Carow paused to look at a gemlike hot pool.

Krom moved to stand beside him.

The pool was large. Its milky blue water steamed and bubbles skated across the surface. Minerals dissolved by the water had built a thin white lip around the edge. I knew this pool. I glanced around. No, maybe not. Hot pools change. I turned back.

The water domed, as if the pool were drawing a breath. I said, “Back off. Now.”

Krom threw an arm across Carow’s chest and we all leapt back as a geyser jetted into the air, sizzling steam.

Carow muttered “fuckin hero” and fumbled in his pocket for a cigarette.

I turned to scan the creek and found a bulge jutting off the cliff like a rooster’s breast. I looked downriver to the spot where the creek takes a hard right hook. I came back to the pool and knew where I was. I did know this pool. Hydrothermal phenomena come and go, but this was not a question of coming and going. This pool used to sit out here all by itself and there was nothing within a couple hundred meters. Now, it’s spitting close to the mud pots and fumaroles we’d just passed. The old neighborhood used to be one block long. Now, it’s two.

Did Lindsay know? She must.

Krom had moved over to inspect a shelf of rock. He unslung his pack and removed an oblong box. So that’s the big surprise, I thought. It looked to be some kind of monitoring device. I came closer, and my eyes stung. Krom turned. His eyes were reddened.

Gas,” I said, “move away. Hydrochloric, I’m not sure, some sort of acid.”

“I’ll let you know.” He fiddled with the box, coughing, then retreated.

“Whose is that?”

“Mine.” He wiped his eyes. “Work around enough volcanoes and you learn how to take their temperature. When it’s your call, you get interested. I don’t depend on the scientists. They’re clubby. I got hold of one of their devices and improved it. Mine has a camera, and the data can be telemetered. I always offer one of mine for their use but they don’t like innovations from outside the field.” He shrugged. “So they watch him their way and I watch him mine.”

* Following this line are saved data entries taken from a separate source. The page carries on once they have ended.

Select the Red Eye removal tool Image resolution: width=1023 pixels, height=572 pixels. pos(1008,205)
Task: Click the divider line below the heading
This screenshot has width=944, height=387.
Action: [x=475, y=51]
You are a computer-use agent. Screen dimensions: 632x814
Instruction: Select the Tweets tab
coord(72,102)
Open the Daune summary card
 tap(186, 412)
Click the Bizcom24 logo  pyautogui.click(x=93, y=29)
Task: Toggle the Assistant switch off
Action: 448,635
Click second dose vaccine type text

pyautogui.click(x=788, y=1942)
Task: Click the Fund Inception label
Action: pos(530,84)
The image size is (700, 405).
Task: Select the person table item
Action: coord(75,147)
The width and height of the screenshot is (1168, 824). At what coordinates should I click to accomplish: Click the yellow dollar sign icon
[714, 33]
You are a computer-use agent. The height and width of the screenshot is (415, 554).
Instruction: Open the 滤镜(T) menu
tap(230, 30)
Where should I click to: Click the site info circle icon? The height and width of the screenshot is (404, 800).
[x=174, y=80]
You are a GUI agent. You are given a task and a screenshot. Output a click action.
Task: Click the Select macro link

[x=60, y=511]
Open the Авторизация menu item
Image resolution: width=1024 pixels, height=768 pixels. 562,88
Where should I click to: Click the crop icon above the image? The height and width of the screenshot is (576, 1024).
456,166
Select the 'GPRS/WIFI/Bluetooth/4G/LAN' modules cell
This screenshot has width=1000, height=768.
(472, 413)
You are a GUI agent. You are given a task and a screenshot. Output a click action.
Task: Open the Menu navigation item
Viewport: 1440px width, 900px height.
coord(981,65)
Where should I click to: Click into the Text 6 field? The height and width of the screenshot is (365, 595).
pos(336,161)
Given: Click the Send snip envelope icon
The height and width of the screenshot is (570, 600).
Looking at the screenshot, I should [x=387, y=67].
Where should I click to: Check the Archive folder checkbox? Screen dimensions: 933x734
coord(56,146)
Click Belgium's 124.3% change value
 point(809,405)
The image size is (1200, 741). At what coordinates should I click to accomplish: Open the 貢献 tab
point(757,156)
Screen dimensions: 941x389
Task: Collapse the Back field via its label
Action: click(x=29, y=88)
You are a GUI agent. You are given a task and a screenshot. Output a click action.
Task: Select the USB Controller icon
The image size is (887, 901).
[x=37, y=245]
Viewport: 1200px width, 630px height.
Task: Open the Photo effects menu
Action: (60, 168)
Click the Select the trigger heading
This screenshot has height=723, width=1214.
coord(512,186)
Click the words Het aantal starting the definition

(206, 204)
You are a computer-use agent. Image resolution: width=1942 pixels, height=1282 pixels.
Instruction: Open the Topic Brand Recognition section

This was for the record, I thought, showing Carow that Krom’s on top of things.

Carow was mashing out his cigarette, which he’d tossed at the word gas.

“You have to keep watch on him,” Krom was saying. “There’s one thing you should never forget — he’s an unpredictable chum. But it’s not personal. He doesn’t care who gets hurt. Which makes him all the more dangerous, don’t you think?”